Eine Bronzestatue der römischen Göttin Justitia mit Waage und Richtschwert in der Hand
Justitia gilt als Symbol der Gerechtigkeit. Bildrechte: picture alliance / dpa | Arne Dedert

Urteile der Woche Keine Strafe für Wildpinkeln in die Ostsee

21. Oktober 2023, 05:00 Uhr

Fast täglich werden im Gerichtssaal wichtige Urteile gesprochen, die Einfluss auf unser Leben haben können. MDR AKTUELL präsentiert Ihnen die drei interessantesten dieser Woche in Kurzform.


Straffreies Wildpinkeln an der Ostsee

Amtsgericht Lübeck, 83a OWi 739 Js 4140/23 jug.

Lasse Wasser* ist ein Jugendlicher, der mit seinen Freunden Urlaub in der Lübecker Bucht macht. Es ist eine laue Sommernacht und so sitzt die Gruppe am Strand und trinkt Bier. Doch wie es naturgemäß ist, muss das Bier auch irgendwann wieder raus. Lasse geht Richtung Meer, um sich zu erleichtern. Drei Mitarbeiter des Ordnungsamtes warten, bis er fertig ist, um von ihm 60 Euro Bußgeld zu verlangen. Der Vorwurf: Paragraf 118 des Gesetzes über Ordnungswidrigkeiten verbietet die Belästigung der Allgemeinheit durch eine grob ungehörige Handlung.

Doch ist der Vorgang des Wasserlassens überhaupt eine grob ungehörige Handlung, die die Allgemeinheit belästigen könnte? Diese Frage musste das Amtsgericht Lübeck beantworten und die Richter haben sich ausgiebig Gedanken darüber gemacht.

Bei der Entscheidung sehen sie zwei Anknüpfungspunkte für einen Verstoß. Zunächst die Wahrnehmung der Öffentlichkeit: "Was eine mögliche Verletzung des Schamgefühls der Öffentlichkeit anbelangt, muss man in die Überlegung einbeziehen, dass in öffentlichen Toiletten für Männer an durchgehenden Pissoirs oder Rinnen oftmals geselliges Wasserlassen stattfindet. Der Vorgang des Wasserlassens in der Gesellschaft ist eher nicht schambehaftet. Das gilt auch für das Urinieren unter freiem Himmel, wie in diesem Fall. Eine gewisse Üblichkeit und Duldung ist hierfür etwa bei Wanderungen benennbar, bei Jägern und Pilzsammlern, Radsportlern, Badenden und bei sonstigen naturnahen Beschäftigungen. Dass es am Spülsaum der Ostsee landschaftlich keine weiteren Möglichkeiten zum landschaftlichen Rückzug gibt außer der Abkehr, kann dem Betroffenen nicht zum Nachteil gereichen. So ist es halt an der Küste."

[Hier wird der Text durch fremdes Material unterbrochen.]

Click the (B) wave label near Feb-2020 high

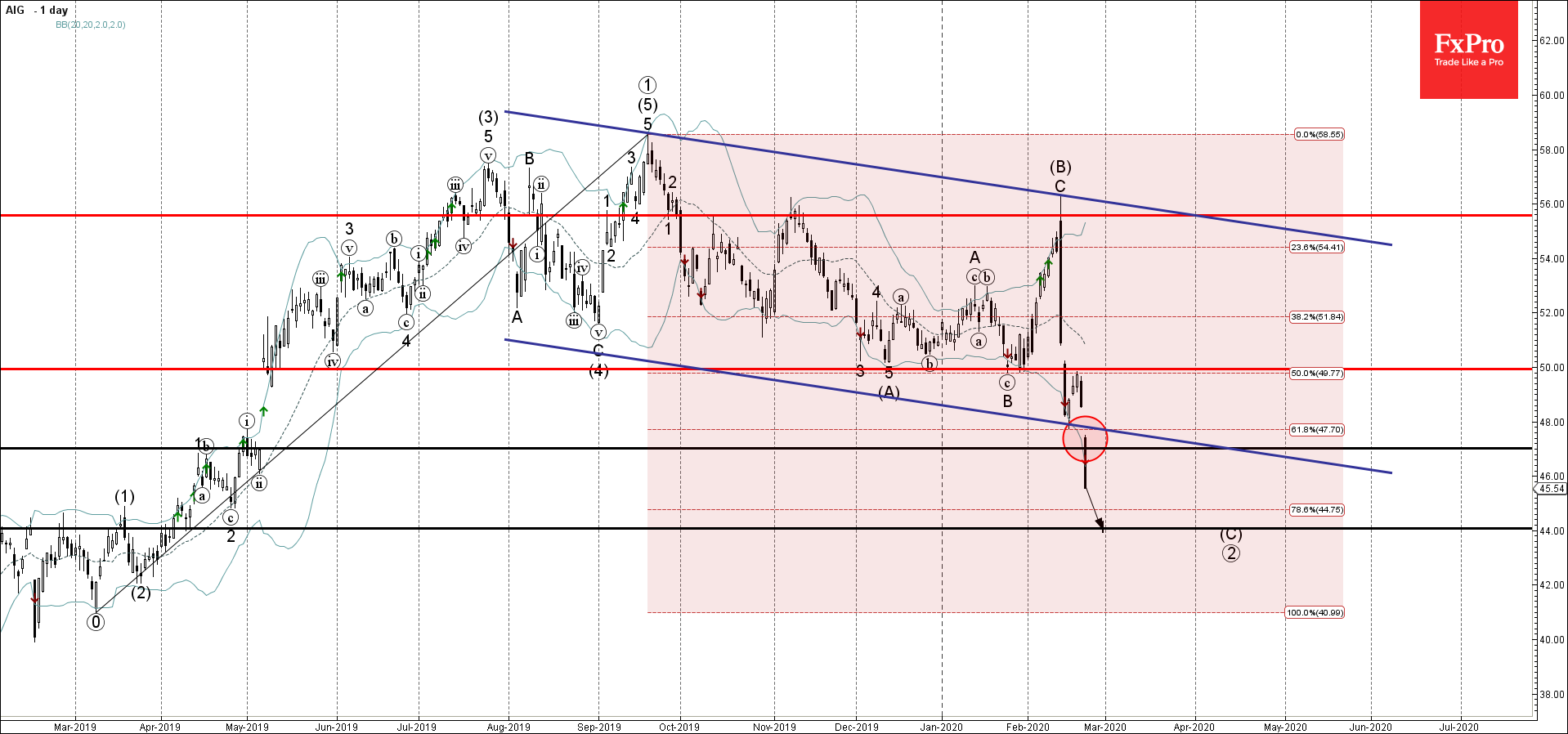1060,168
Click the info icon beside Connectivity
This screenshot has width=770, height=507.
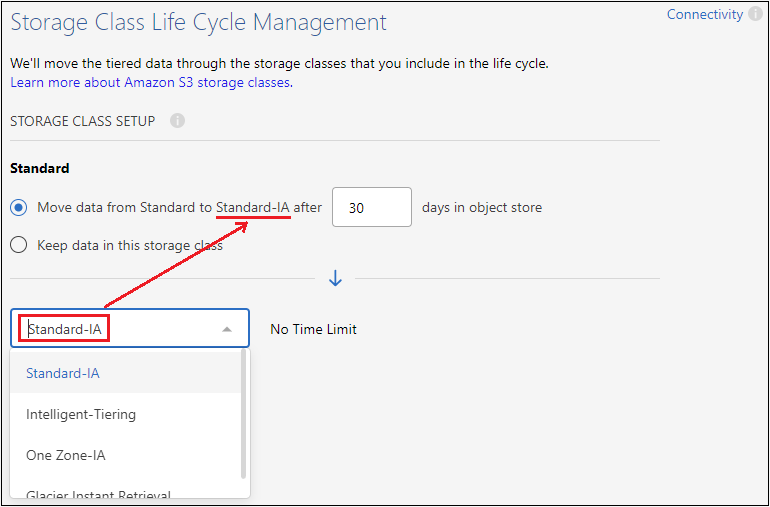click(754, 15)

Zweiter Anknüpfungspunkt für eine mögliche Ordnungswidrigkeit: eine vom Urinieren möglicherweise ausgehende Verschmutzung oder entsprechende Gerüche. Hierbei gehen die Lübecker Richter mathematisch vor: "Die Ostsee enthält eine Wassermenge von 21.631 Kubikkilometern Brackwasser. Der Verdünnungsgrad wäre selbst im Wiederholungs- oder Nachahmungsfall so hoch, dass eine belästigende Verschmutzung oder Geruchsbeeinträchtigung ausgeschlossen ist."

Schließlich lässt es sich das Amtsgericht Lübeck in seiner Entscheidung nicht nehmen, sein Urteil lyrisch ausklingen zu lassen: "Der Mensch hat unter den Weiten des Himmelszeltes nicht mindere Rechte als das Reh im Wald, der Hase auf dem Feld oder die Robbe im Spülsaum der Ostsee." Kurzum: Lasse Wasser muss kein Bußgeld zahlen.


Videoüberwachung von Weihnachtsmarkt rechtens

Verwaltungsgericht Hannover, Az. 10 A 5210/22

Ein paar Wochen sind es noch, bis die Weihnachtsmärkte öffnen. Im vergangenen Jahr entscheidet sich die Polizei, den Weihnachtsmarkt in Hannover mit Kameras zu überwachen. Die niedersächsische Staatsgewalt begründet diesen Schritt mit einer erhöhten Gefahr von Straftaten und Ordnungswidrigkeiten, auch die abstrakte Gefahr eines terroristischen Anschlags bestünde. Die Videoüberwachung ist für Marktbesucherinnen und -besucher aufgrund entsprechender Hinweisschilder erkennbar. Außerdem wird das polizeiliche Vorgehen durch eine Pressemitteilung öffentlich gemacht.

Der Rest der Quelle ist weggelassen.